Please switch "Username" to "Password" and write out again only the lines of the entries that begin at the line containing "You are a computer-use agent. The" and stop after the line containing "Instruction: Click the". Leave everything else in those lines unchanged.

— START OF THE RECORDS —

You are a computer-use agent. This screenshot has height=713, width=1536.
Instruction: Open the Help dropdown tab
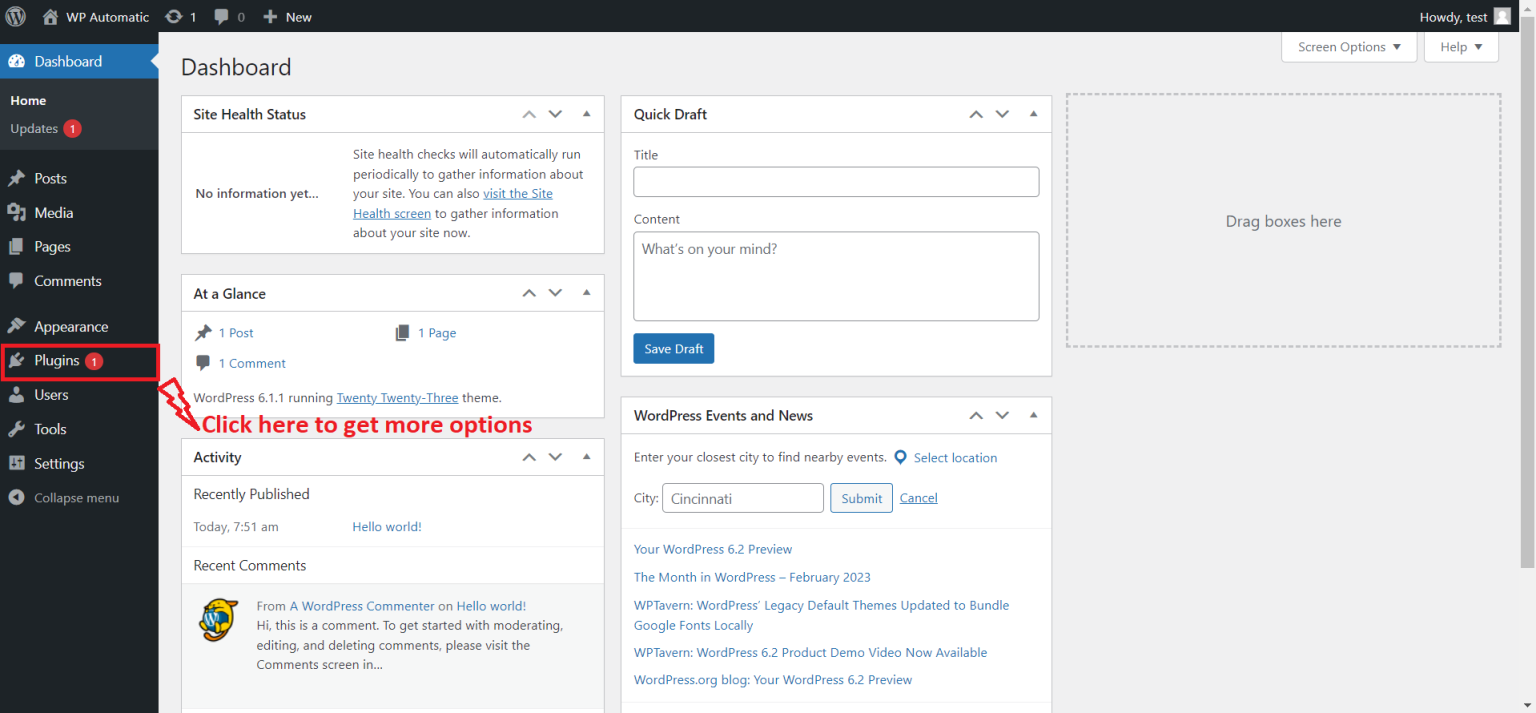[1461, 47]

— END OF THE RECORDS —
— START OF THE RECORDS —

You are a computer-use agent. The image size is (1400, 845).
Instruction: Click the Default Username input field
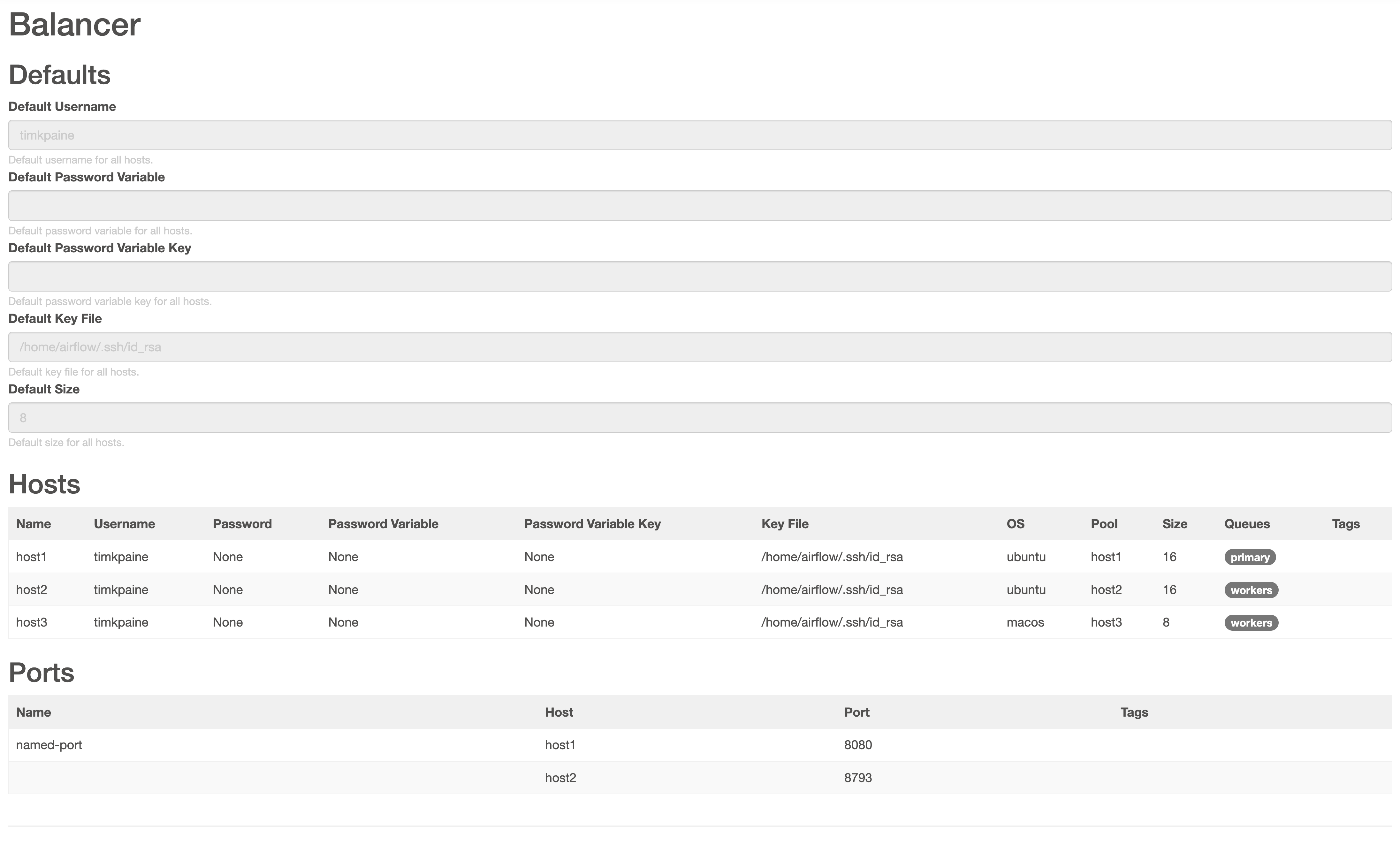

— END OF THE RECORDS —
— START OF THE RECORDS —

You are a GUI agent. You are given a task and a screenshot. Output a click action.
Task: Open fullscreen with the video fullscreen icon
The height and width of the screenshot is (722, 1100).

— END OF THE RECORDS —

## TASK RESPONSE:
You are a computer-use agent. The image size is (1400, 845).
Instruction: Click the Default Password input field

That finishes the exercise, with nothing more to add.